Many of us are renting more space to rehashing our grievances than focusing on gratitude, love, or appreciation of nature. My central message here is when you bring more positive experiences into your life, your hurts will diminish in importance. In fact, this is the first step to taking responsibility for how you feel and beginning to forgive. If I rent out more and more space in my mind to appreciating my children or the loveliness of a rainy day, there is as a result less space and time for dwelling on the hurts.

— Dr. Fred Luskin, Forgive for Good, p. 111-112

Photo: South Riding, Virginia, March 21, 2018

Motivation to Forgive

The good news is that we are more ready to forgive than we think. Our major obstacles are not the offenses themselves but the lack of tools with which to work. We only imagine it is the nature of the offense that is unforgivable. However, if any of us look around we will find people who have forgiven the very same offense. Remember, I have worked with people who made significant progress to forgive unprovoked violence. No offense is unforgivable to everyone. If you look you can always find someone who has forgiven in a similar situation.

When you put yourself into one or both of the scenarios above you will see that the hesitancy to forgive is principally a question of motivation. We feel unmotivated because lacking such compelling reasons as wealth or death we do not know how good we will feel when we have forgiven. We wonder if it will be worth the effort. Because we lack the tools to forgive, the effort can feel overwhelming.

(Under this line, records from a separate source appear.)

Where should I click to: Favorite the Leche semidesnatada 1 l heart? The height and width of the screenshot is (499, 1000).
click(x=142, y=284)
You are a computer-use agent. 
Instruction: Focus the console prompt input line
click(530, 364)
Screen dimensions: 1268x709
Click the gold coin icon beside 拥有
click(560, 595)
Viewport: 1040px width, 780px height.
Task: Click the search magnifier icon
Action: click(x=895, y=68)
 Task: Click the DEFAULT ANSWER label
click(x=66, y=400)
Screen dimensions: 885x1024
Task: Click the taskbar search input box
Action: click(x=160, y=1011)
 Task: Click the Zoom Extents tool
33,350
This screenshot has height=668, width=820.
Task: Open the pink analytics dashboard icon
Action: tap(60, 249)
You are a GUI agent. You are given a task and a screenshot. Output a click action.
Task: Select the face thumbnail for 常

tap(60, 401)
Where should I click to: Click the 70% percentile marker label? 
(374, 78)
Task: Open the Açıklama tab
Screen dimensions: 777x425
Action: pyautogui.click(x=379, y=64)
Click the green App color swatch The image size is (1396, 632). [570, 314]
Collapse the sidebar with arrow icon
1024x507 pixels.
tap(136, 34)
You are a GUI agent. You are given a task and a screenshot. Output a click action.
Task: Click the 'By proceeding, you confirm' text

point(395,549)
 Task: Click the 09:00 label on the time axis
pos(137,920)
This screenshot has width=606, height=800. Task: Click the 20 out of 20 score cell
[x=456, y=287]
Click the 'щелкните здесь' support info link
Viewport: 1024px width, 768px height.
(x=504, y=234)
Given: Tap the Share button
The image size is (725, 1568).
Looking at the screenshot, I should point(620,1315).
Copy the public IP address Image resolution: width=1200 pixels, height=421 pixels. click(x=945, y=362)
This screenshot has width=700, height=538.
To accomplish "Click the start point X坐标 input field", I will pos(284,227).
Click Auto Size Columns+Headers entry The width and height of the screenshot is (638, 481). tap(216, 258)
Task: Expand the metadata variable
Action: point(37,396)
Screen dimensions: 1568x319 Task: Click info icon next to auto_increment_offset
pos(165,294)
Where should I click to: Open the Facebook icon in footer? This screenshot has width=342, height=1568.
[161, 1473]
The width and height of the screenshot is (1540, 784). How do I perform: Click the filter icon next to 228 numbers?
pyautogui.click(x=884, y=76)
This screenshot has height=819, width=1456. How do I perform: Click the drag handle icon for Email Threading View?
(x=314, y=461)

This book gives you the tools to forgive. You still have to make the effort.

The motivation to use the techniques is primarily to regain the power you give the past to ruin your present. Often we forget that forgiveness is for us and not the offender. Forgiveness in no way condones cruelty or unkind treatment. Forgiveness gives us back peace of mind.

— Fred Luskin, Forgive for Good, p. 107-108

Photo: South Riding, Virginia, December 7, 2014

Changing Course

There is no force in the world better able to alter anything from its course than love. Ruskin’s comment that you can get someone to remove his coat more surely with a warm, gentle sun than with a cold, blistering wind is particularly apt. Meeting the world with a loving heart will determine what we find there. We mistakenly place our trust, too often, in the righteousness of our wind, though we rarely get evidence that this ever transforms anything.

— Gregory Boyle, Tattoos on the Heart, p. 124

Photo: South Riding, Virginia, September 21, 2014

Empowered by Gratitude

Gratitude empowers us. It makes joy and love possible. It rearranges the way we see and experience what is all around us. Gratitude makes all things new. It transforms how we understand what is broken and gives us the ability to act more joyfully and with hope. That is why gratitude is central to all the world’s religions. As a practice, it embodies the wisdom of humanity’s greatest spiritual teachers: the love of neighbor. Gratitude takes us from abstract belief to living compassion in the world. Gratitude is strongest, clearest, most robust, and radical when things are really hard. Really hard. All-is-lost hard.